Pregnancy and motherhood aren’t always positive. And when you live in a system that removes your agency and gaslights your concerns like Black and brown women in the United States do, becoming a mother can be terrifying. Kindred, a film from IFC Midnight and writer-director Joe Marcantonio captures that anxiety and it’s hard to detach my identity from my viewing of it.
In Kindred, Charlotte (Tamara Lawrance) is rocked by an unplanned pregnancy. When she visits her boyfriend Ben’s family and informs them of the news, the pressure to be married manifests and you see Charlotte’s identity fade away. In the eyes of his family, she is just a mother to their son’s child. She isn’t her own person. This happens quickly within the first act when his mother reveals her dislike for Charlotte. That said, the film gets increasingly terrifying when Charlotte’s boyfriend dies suddenly in an accident while on their visit.
When Charlotte collapses upon hearing the tragic news, she wakes up in Ben’s (Edward Holcroft) family home, a crumbling old manor house in the middle of nowhere. With Ben gone, she’s left with his overbearing mother, Margaret (Fiona Shaw), and his controlling stepbrother, Thomas (Jack Lowden). From that point on, the family seems to become increasingly obsessed with Charlotte’s every move. This causes Charlotte’s suspicions to grow and her panic to build. With a history of postpartum and perinatal psychosis in her family, Charlotte’s concerns are ignored. But one thing is clear, this family has the desire to control her and her unborn baby — and Charlotte is on her own to figure out how far they will go and how she can take her power back.
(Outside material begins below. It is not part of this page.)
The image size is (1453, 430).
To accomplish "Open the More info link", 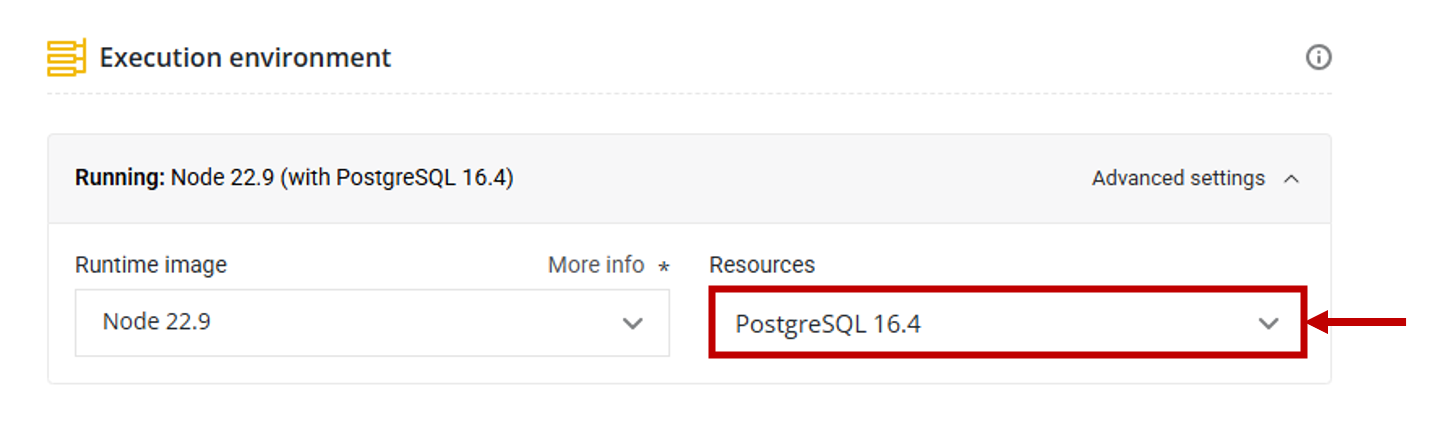I will (595, 265).
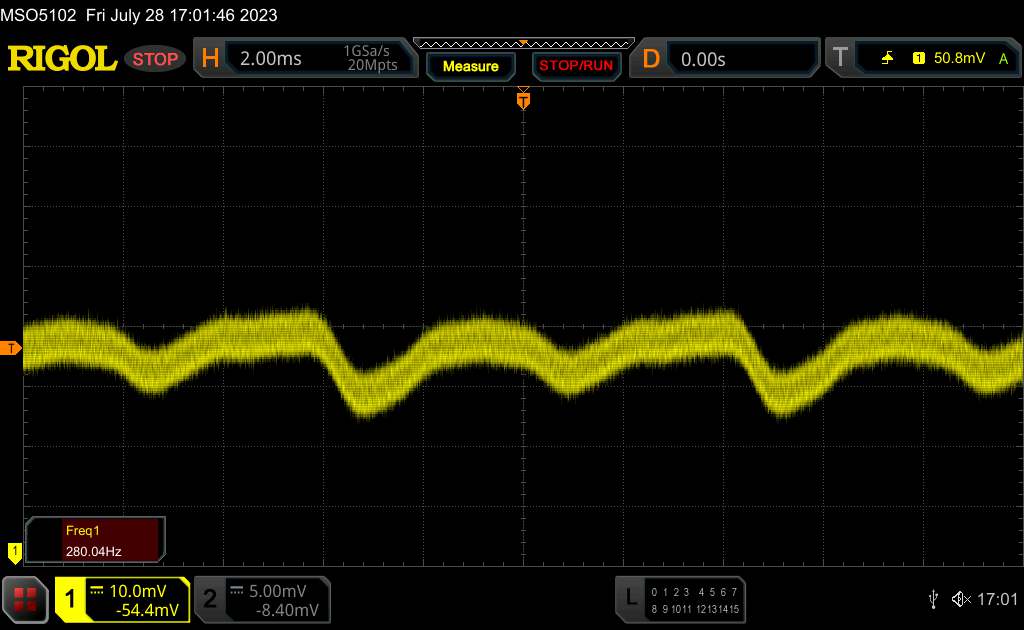Click the waveform memory position bar
Viewport: 1024px width, 630px height.
point(523,43)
Kindred works as a film on many levels. The story of a woman becoming second to her unborn child, controlled because of what is in her womb, and ignored when she pushes to maintain her agency in her healthcare would be recognizable for many women. But, the fact that Charlotte is portrayed by a Black actress and the family is white makes the narrative all the more terrifying. But also, makes it mirror reality. The film may be British, but its themes speak volumes across the pond too.
Black women in the United States have the highest maternal mortality rate among mothers-to-be. Additionally, in the healthcare system more generally, Black women are more likely to die because of doctors refusing to acknowledge their pain. This leads to longer ER wait times and misdiagnosis. These realities shape how I view Kindred. Additionally, the long history of the United States forcibly sterilizing women of color, most recently Latinas in ICE detention centers, causes this film to take on a terrifying reality that I’m unsure Marcantonio was aware of. But that isn’t a bad thing.
As Charlotte’s life becomes increasingly endangered and controlled, the tension of the film ramps up. A miss on Marcantonio’s part was to cause viewers to doubt Charlotte’s sanity. In other gaslighting films this year, like The Invisible Man, it’s clear that the women at the center of the narrative are being manipulated, controlled, and ignored by the people around them. While causing doubt in your protagonist can heighten the tension of the story, it’s a misstep for Kindred given its theme of losing personhood to motherhood.
That said, the performances in Kindred more than make up for any qualms I have with the execution of the story. As Charlotte, Lawrance is phenomenal. She is empathetic, fearful, vulnerable, and in the third act when she attempts to take back control, she’s powerful. In fact, Charlotte’s fear of motherhood, which morphs into fear of the family controlling her, is an emotion that I see myself in. I don’t want kids, and while I could get into some long drawn out “the world is bad” argument, I’ll instead be more direct: I do not want my life to be defined by being someone’s mother. What Charlotte’s fear and role in this story represents for a woman like me who is choosing to live childfree is a reinforcement of what we see happen in anti-choice debates and in familial discussions of the future: woman second, child first. I see myself in Charlotte and in her fear.
Additionally, Shaw delivers a chilling performance. The mother-in-law from Hell, Shaw as Margaret manages to showcase the motherly concern that warps into controlling oppression. This makes the viewer hold their breath when she enters the scene. Shaw is terrifying. Her “well-meaning” mannerisms and devotion to her family is the toxic maternal power that shakes me to my core.
Overall, Kindred is a film that isn’t easy to watch. And while I don’t agree with every choice it makes, this is a film that builds its terror by tapping into reality, which is why it works. Once again, motherhood proves a vital foundation for building horror.
Kindred is available on VoD and select theaters November 6, 2020.
Kindred is a film that isn’t easy to watch. And while I don’t agree with every choice it makes, this is a film that builds its terror by tapping into reality, which is why it works. Once again, motherhood proves a vital foundation for building horror.